WORK ORDER
Scan the data below for the string "agent". Show every line where it turns up.

Stored data:
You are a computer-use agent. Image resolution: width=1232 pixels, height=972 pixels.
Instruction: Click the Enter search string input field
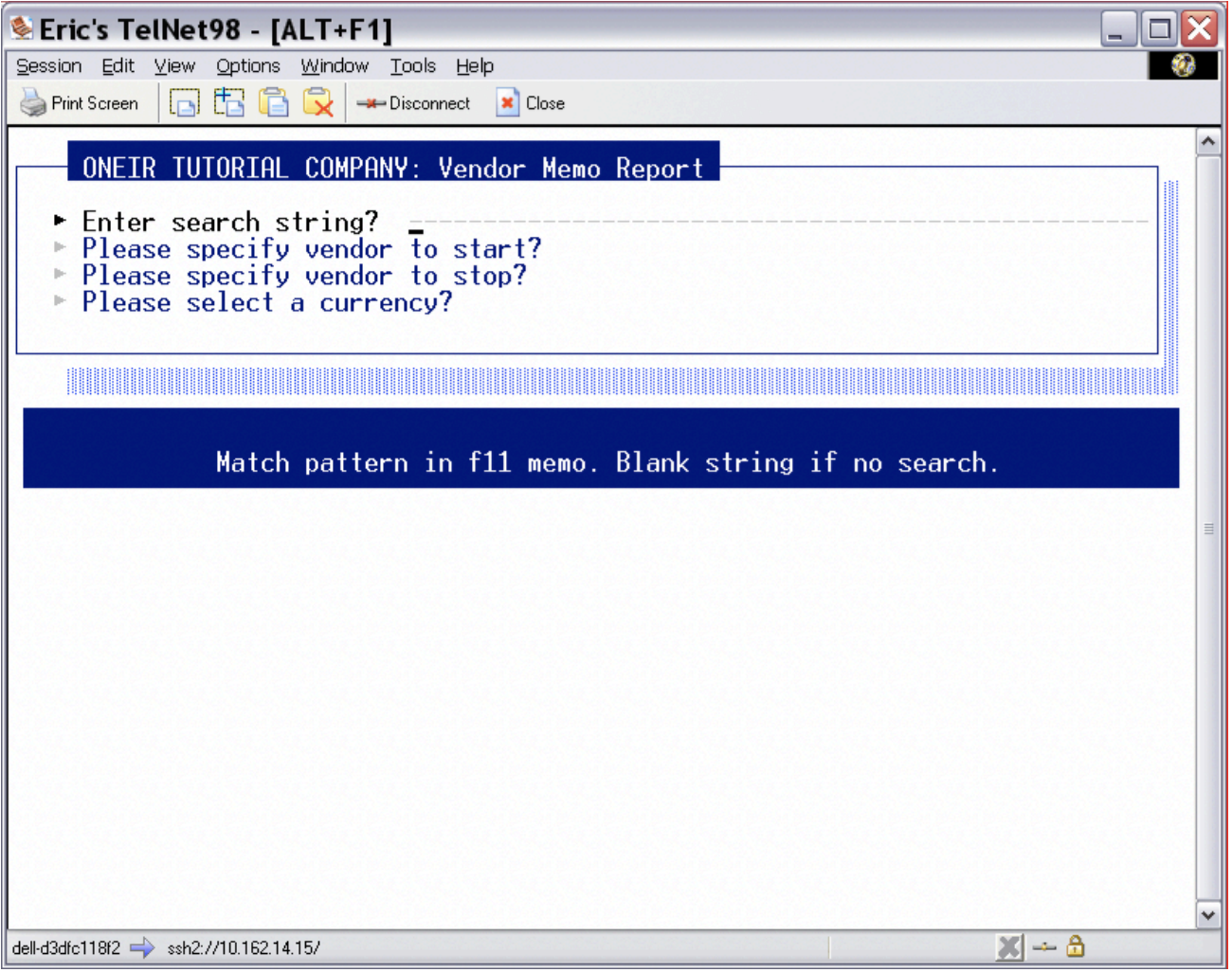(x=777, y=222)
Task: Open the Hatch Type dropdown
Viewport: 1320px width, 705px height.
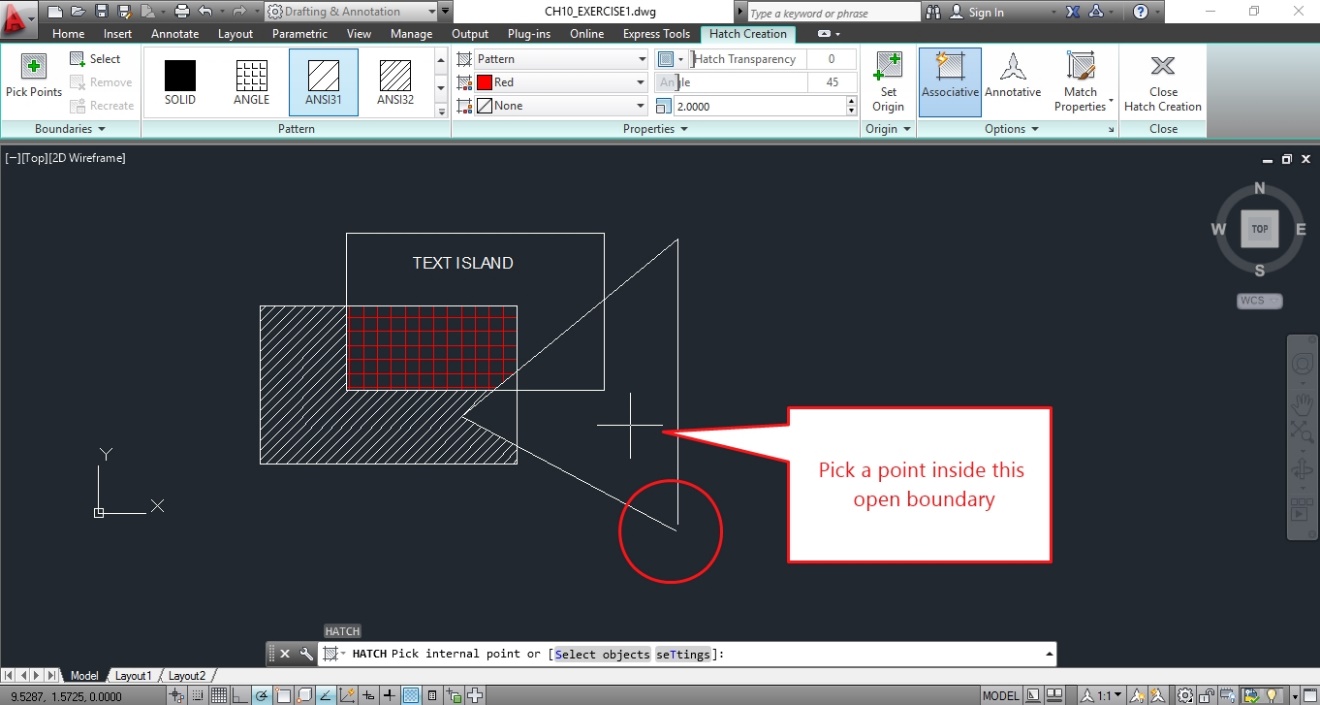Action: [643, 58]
--
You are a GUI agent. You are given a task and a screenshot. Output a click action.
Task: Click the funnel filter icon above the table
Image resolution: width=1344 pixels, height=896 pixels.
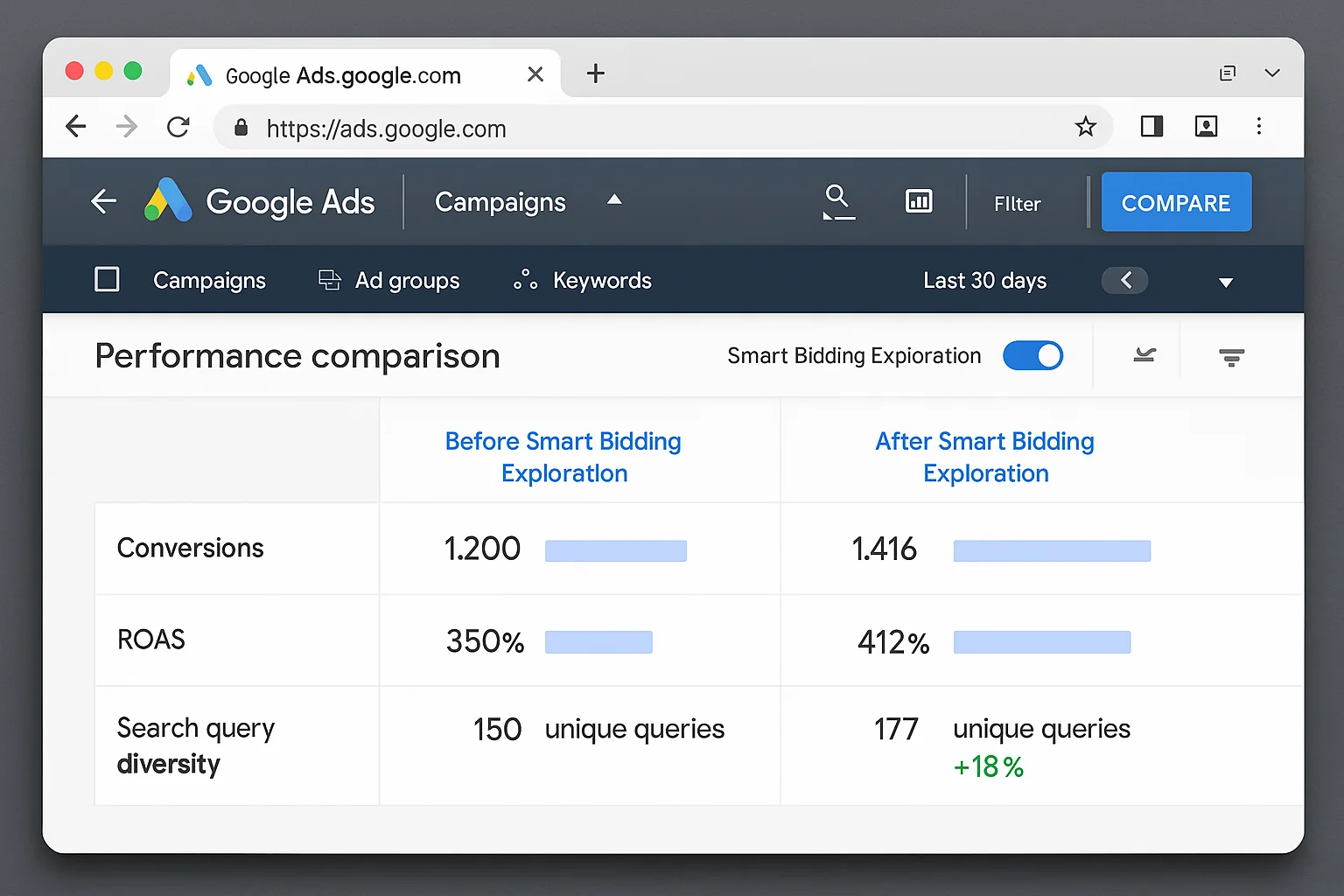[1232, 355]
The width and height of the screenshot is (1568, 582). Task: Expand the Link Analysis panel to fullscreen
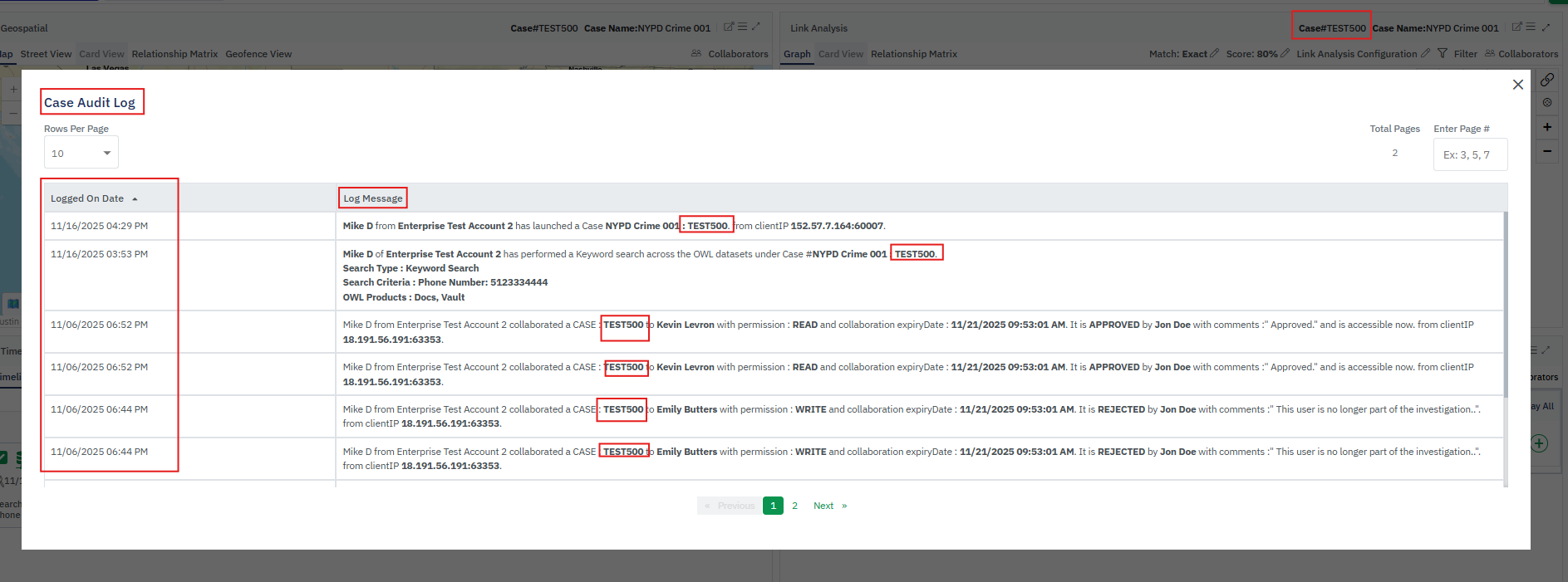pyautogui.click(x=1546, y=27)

TASK OUTPUT
You are a computer-use agent. Image resolution: width=1232 pixels, height=972 pixels.
You are a GUI agent. You are given a task and a screenshot. Output a click action.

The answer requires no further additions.